Hacking

MiniFlame Drops Cyberbombs on High-Value Targets

Security researchers have identified a new offshoot of the notorious Flame espionage malware. The malware, called “miniFlame,” creates a backdoor in the systems that it infects. That backdoor can then be used by an attacker to gain access an infected machine. The attacker can then write files to the compromised computer, snatch files from it or snap screenshots of its display.

Although miniFlame is related to large-scale cyberespionage software like Flame and Gauss, its scope is narrowly focused. “If Flame and Gauss were massive spy operations, infecting thousands of users, miniFlame/SPE is a high precision, surgical attack tool,” Kaspersky Lab explained.

While Kaspersky estimates that Flame and Gauss have infected more than 10,000 systems, miniFlame has infected only a few dozen systems in western Asia. “This indicates that SPE is a tool used for highly targeted attacks, and has probably been used only against very specific targets that have the greatest significance and posing the greatest interest to the attackers,” Kaspersky reasoned.

Only For High-Value Targets

Aside from establishing a backdoor into a machine, miniFlame is interested in certain files and programs on the computer, explained Kaspersky senior researcher Roel Schouwenberg.

“We currently assume that miniFlame is installed via Flame and Gauss,” he told TechNewsWorld. “This leads us to believe that infections are only found on extremely high-value targets. We don’t know what these targets are.”

While it’s been documented that the United States had a hand in developing the Stuxnet cyberweapon that disrupted Iran’s nuclear development program, the source of Flame and Gauss hasn’t been determined. However, the discovery of miniFlame does say something about that source, Schouwenberg observed.

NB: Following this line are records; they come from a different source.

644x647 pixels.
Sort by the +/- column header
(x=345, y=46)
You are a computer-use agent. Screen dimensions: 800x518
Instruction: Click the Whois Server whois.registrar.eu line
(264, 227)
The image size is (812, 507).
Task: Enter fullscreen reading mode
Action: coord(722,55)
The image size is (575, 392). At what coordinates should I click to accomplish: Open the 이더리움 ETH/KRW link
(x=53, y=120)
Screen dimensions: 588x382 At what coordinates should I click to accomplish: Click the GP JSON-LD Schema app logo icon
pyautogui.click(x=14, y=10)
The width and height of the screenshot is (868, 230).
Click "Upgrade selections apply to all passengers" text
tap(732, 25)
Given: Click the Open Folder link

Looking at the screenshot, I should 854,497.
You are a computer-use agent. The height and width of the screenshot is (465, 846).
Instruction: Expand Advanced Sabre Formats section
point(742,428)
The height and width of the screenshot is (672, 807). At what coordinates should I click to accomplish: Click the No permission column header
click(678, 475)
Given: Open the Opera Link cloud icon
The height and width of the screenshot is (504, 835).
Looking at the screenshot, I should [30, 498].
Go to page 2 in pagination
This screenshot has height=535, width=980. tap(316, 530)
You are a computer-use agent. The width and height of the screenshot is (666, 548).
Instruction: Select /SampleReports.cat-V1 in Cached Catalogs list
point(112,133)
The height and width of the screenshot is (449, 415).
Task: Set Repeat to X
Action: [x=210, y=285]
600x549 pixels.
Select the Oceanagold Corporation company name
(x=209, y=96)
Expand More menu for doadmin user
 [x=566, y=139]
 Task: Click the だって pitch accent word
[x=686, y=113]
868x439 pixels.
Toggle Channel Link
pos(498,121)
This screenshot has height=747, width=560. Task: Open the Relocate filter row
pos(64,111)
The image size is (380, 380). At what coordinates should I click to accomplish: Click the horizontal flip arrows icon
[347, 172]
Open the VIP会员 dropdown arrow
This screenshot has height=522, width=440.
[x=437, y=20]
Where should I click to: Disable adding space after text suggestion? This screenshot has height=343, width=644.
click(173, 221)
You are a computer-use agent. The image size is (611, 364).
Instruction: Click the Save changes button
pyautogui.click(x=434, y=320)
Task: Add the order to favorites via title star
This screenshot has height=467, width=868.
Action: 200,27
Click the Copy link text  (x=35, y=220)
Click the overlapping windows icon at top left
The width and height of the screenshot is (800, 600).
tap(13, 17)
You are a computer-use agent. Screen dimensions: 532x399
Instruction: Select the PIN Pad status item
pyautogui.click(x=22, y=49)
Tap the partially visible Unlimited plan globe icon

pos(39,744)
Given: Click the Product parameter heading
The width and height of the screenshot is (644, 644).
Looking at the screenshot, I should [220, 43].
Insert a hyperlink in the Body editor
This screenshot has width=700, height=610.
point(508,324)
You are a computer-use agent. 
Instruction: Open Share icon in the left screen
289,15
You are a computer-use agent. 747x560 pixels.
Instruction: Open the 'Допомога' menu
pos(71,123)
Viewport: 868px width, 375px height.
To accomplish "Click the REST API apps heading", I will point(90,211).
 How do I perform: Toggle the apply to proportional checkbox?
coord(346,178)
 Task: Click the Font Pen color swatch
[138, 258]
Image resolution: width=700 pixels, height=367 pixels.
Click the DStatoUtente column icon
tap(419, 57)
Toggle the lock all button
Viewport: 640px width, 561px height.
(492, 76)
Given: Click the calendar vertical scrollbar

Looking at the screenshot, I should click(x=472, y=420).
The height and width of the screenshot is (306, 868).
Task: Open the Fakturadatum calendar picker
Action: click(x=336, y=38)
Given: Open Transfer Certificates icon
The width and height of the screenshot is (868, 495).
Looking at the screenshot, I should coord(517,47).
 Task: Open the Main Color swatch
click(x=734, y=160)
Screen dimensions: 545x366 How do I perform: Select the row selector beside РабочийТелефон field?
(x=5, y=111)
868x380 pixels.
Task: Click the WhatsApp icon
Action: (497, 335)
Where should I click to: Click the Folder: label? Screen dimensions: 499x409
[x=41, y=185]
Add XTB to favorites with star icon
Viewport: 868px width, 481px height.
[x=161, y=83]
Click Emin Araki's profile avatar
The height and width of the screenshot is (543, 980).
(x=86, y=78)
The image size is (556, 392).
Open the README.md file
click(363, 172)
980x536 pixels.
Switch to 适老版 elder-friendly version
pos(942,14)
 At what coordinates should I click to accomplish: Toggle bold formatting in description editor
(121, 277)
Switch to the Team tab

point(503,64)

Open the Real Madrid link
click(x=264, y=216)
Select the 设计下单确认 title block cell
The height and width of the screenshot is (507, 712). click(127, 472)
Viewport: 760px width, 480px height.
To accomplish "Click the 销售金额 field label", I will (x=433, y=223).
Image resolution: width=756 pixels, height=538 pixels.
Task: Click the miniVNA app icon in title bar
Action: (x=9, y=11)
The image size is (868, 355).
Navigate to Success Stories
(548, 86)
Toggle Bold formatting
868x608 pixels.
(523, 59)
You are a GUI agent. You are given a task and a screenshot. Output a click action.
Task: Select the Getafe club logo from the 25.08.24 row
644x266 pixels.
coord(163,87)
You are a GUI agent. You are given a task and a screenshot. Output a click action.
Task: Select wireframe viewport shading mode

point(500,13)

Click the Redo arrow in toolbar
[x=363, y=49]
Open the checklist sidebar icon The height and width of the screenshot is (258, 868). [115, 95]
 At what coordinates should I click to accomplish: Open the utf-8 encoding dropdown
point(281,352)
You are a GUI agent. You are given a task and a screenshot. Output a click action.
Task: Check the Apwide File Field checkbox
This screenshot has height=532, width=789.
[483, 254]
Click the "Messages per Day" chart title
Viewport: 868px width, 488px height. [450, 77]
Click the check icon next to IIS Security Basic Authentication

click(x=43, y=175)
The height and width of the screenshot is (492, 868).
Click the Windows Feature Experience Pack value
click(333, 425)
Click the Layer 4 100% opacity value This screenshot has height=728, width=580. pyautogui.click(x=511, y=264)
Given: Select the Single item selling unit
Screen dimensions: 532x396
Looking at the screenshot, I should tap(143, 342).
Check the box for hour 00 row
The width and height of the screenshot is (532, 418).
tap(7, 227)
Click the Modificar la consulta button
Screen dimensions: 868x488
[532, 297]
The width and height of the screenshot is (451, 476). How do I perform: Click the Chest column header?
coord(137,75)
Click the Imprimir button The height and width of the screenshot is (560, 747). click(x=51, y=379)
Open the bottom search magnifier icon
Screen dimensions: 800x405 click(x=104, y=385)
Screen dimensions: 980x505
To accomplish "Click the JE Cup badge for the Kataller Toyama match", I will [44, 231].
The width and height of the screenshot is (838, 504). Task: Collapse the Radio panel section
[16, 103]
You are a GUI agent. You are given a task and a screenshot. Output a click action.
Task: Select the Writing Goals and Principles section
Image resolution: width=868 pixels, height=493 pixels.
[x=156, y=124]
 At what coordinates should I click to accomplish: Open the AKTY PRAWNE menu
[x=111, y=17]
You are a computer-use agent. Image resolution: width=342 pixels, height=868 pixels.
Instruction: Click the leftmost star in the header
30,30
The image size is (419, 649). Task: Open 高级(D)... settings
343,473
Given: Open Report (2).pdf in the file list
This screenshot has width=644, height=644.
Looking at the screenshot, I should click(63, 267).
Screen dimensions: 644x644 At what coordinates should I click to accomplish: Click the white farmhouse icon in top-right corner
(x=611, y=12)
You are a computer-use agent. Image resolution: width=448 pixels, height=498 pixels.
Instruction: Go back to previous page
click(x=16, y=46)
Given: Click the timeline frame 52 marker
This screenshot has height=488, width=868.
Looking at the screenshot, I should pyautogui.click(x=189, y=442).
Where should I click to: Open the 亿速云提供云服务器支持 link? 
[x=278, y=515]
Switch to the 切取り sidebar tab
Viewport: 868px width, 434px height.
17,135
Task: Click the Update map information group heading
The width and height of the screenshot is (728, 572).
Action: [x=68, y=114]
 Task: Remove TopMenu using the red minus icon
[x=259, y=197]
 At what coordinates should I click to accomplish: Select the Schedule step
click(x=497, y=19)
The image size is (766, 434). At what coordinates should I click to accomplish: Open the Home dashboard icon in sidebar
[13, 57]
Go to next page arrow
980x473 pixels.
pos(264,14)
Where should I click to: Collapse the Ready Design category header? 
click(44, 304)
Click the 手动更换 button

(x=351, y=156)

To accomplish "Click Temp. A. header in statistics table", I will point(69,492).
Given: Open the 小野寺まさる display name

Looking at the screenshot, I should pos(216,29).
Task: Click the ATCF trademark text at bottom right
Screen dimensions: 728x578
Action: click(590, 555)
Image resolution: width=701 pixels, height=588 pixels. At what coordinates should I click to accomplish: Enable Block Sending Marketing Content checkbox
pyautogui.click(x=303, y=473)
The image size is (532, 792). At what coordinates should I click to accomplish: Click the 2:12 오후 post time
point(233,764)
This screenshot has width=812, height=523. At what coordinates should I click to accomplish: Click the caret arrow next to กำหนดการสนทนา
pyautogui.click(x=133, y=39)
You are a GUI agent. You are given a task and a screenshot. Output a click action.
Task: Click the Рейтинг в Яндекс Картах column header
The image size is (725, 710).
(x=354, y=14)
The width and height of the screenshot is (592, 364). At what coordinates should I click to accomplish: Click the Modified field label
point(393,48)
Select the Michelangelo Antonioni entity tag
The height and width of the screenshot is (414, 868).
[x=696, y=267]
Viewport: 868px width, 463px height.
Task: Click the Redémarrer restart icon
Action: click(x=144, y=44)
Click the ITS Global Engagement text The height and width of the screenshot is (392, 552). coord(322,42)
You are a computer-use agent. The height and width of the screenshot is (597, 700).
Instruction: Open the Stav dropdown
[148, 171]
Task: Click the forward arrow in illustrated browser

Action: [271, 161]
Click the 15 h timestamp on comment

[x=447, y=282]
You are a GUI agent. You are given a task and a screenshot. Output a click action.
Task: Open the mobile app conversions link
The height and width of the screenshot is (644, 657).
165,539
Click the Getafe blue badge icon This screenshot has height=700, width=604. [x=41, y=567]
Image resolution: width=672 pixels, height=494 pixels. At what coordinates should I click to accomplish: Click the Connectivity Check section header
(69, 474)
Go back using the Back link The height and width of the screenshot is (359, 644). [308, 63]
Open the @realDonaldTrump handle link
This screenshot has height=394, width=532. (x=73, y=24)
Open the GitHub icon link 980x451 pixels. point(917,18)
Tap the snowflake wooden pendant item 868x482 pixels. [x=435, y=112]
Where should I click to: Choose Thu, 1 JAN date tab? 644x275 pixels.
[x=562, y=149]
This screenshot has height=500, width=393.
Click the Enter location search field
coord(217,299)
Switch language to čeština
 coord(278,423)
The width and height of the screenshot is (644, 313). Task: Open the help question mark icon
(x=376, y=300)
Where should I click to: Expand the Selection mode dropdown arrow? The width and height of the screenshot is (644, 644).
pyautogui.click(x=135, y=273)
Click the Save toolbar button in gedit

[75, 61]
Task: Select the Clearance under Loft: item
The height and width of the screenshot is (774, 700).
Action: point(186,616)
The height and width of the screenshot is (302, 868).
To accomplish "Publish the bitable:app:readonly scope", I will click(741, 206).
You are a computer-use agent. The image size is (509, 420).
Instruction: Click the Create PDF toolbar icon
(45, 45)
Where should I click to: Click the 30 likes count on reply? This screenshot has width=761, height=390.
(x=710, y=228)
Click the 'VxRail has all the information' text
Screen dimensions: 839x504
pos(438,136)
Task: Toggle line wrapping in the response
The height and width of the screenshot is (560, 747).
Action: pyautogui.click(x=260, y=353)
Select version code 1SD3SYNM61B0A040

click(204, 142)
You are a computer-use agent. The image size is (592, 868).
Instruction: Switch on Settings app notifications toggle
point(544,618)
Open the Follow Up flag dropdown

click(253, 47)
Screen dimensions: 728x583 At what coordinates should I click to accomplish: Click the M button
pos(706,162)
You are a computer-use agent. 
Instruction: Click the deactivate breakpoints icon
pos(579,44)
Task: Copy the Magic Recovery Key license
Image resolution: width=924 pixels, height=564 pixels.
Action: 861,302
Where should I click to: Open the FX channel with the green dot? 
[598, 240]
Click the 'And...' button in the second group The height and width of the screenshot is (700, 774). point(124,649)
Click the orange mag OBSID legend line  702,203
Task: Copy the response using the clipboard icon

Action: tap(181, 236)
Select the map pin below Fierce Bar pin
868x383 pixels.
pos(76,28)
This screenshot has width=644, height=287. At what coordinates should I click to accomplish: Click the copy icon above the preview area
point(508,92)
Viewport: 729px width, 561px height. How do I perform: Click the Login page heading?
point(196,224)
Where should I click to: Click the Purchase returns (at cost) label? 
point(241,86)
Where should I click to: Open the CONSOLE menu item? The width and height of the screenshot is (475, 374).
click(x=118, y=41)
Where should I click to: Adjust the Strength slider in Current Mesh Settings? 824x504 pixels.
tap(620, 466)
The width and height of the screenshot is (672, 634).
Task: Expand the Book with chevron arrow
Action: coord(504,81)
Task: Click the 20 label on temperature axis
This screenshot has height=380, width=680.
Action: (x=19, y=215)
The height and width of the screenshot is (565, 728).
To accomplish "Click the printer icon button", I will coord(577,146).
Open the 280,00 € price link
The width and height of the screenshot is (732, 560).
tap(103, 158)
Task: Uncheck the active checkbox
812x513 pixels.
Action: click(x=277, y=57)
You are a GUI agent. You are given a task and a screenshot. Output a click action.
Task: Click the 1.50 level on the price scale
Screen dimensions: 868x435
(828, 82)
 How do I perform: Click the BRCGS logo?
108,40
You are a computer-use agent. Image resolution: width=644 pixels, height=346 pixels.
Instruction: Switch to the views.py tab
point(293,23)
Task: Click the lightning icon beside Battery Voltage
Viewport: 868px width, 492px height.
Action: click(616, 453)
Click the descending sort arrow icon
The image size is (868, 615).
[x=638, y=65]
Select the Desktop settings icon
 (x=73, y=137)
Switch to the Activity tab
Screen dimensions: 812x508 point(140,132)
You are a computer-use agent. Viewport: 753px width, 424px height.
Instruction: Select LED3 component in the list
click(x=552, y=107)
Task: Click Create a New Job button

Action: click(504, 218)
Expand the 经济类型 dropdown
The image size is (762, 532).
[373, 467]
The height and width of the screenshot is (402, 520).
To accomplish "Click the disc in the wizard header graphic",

“It further affirms our belief that Flame and Gauss were two parallel operations commissioned by the same entities,” he said.

Messy Picture

As more information is discovered about these espionage malware families, the messier the development process appears to have been, according to Vikram Thakur, principal security response manager at Symantec.

Multiple threats were created to support a specific agenda. “Initially,” he told TechNewsWorld, “the agenda may have been very targeted toward one specific end goal, but it most likely grew to encompass additional targets.”

“The use of multiple malware variants could be attributed to different development teams or to different mandates, where one group wasn’t necessarily aware of the other for operational security reasons,” he observed.

The bottom line for all these variants is the same. “All of these different malware families are doing largely the same thing: gathering intelligence,” he said.

Costly To Build

The families have another thing in common: the cost of developing them, according to Aryeh Goretsky, a researcher atEset.”The cost of writing a Stuxnet is a lot less than sending spies into a country, but they’re still extraordinarily high, compared to other pieces of malware,” he told TechNewsWorld.

For example, Flame’s attack on Microsoft’s Windows update system was costly to design. “That could only have been built using a supercomputer,” he maintained.

From a researcher’s point of view, the discovery of miniFlame connects a few more dots in the Flame picture, according to Jim Walter, managing director for McAfee’s Threats Intelligence Service. “It solidifies much of what we already knew from the broader ‘Flame’ attack, and it provides interesting insight into the modular bits and pieces that were previously incomplete,” he told TechNewsWorld.

“These discoveries will be occurring for the foreseeable future as we continue to analyze the pieces and build a clear bigger picture of the larger attacks,” he added.

Nations Teaching Criminals

If cyberweapons were the exclusive domain of nation-states, the threat to the public would be less than it actually is, argued Tom Kellermann, vice president of cybersecurity at Trend Micro.

“This evolution of attack code ushers in an era where [attackers] can continue to colonize systems because they are learning from the actions of nation-states who have begun to enter the fray of cyberwarfare,” he told TechNewsWorld.

Perimeter defense technologies — including antivirus software and firewalls — are becoming ineffective against these kinds of attacks, he said.

“What worries me is that miniFlame, under some other name, will be used by criminal groups or terrorists,” he said.